My husband is out of town and I always feel stressed when he’s not around. I worry about stuff I don’t normally and I have to deal with things he normally handles. When I am already feeling stressed I tend to be more reactive. It’s like stress throws my immune system into hunt mode and then I react to stuff it usually ignores.
I took chances while I was already hyper-reactive.

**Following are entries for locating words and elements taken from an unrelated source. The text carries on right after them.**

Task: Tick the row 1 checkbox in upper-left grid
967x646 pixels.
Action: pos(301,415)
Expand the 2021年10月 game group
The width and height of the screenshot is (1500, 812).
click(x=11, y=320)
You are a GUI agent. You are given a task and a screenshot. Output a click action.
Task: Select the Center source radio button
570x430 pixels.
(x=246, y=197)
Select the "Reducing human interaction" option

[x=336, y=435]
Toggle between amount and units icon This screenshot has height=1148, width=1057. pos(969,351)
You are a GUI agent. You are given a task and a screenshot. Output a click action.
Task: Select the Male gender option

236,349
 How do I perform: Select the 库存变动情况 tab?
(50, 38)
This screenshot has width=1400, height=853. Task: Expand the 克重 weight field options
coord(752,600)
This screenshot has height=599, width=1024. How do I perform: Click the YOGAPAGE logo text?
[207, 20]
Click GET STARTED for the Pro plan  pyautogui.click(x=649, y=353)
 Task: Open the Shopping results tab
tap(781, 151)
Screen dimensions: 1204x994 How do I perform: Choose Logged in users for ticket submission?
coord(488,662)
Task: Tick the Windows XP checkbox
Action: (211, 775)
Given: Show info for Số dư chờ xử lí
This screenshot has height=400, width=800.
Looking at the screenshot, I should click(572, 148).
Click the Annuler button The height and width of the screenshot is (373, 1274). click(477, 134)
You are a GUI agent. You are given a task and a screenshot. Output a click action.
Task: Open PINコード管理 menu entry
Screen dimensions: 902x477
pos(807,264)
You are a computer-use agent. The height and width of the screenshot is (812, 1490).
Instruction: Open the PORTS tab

A few weeks back I got a bad dose of poison ivy. It has all healed up but as is so often the case, I am left feeling highly reactive for a few weeks after a bad attack. It’s like my immune system is still cranky from lack of sleep and ready to throw a temper tantrum at the slightest thing that normally it would ignore. I have noticed that I also tend to be more reactive when it is tree pollen season. So someone I work with can wear a scent all winter and it never bothers me and then May arrives and I am all swollen and wheezy. They think I am making things up because suddenly the same scent I was fine with all winter is now a problem. I’m not. It’s just the load thing. I can handle the scent or the pollen but not both. It could be that just because I was in a hyper-reactive state, the whole stupid overload chance I took was just post bad attack crankiness and no one thing was responsible.
I was already showing some symptoms of impending allergy trouble but I didn’t have my meds with me.
This was a real mistake on my part. I often can feel an allergy attack coming on with prickling in my eyes, a sensation of tightness in my chest and feeling like I am going to get a headache. If I am careful and take an antihistamine and an anti-inflammatory like ibuprophen, I ran cut one of these attacks off before they get bad. I didn’t have the stuff with me at the resort because I forgot to refresh my supply after the last time. That cost me. I have no one to blame but myself.
I read somewhere that people with allergies are often neurotic. It’s not being neurotic that makes you have allergies. It’s dealing with allergies that makes you neurotic because you have to live with hard to define limits that change like “being in a highly reactive state” or the load thing. Today I am taking a day off and resting and recovering. I am diligently washing my hands and taking my meds and using a cold pack on my swollen eye. By tomorrow I should be feeling better. I wish science knew why some of us have paranoid immune systems subject to occasional psychotic breaks like I do. Science doesn’t and so I just have to live with it. This is mostly my own fault because I didn’t follow my own rules and I didn’t have my meds along. I just really get sick of having to put up with this nonsense some days. And besides, the visit with my family was more than worth it. I just can’t do it all that often.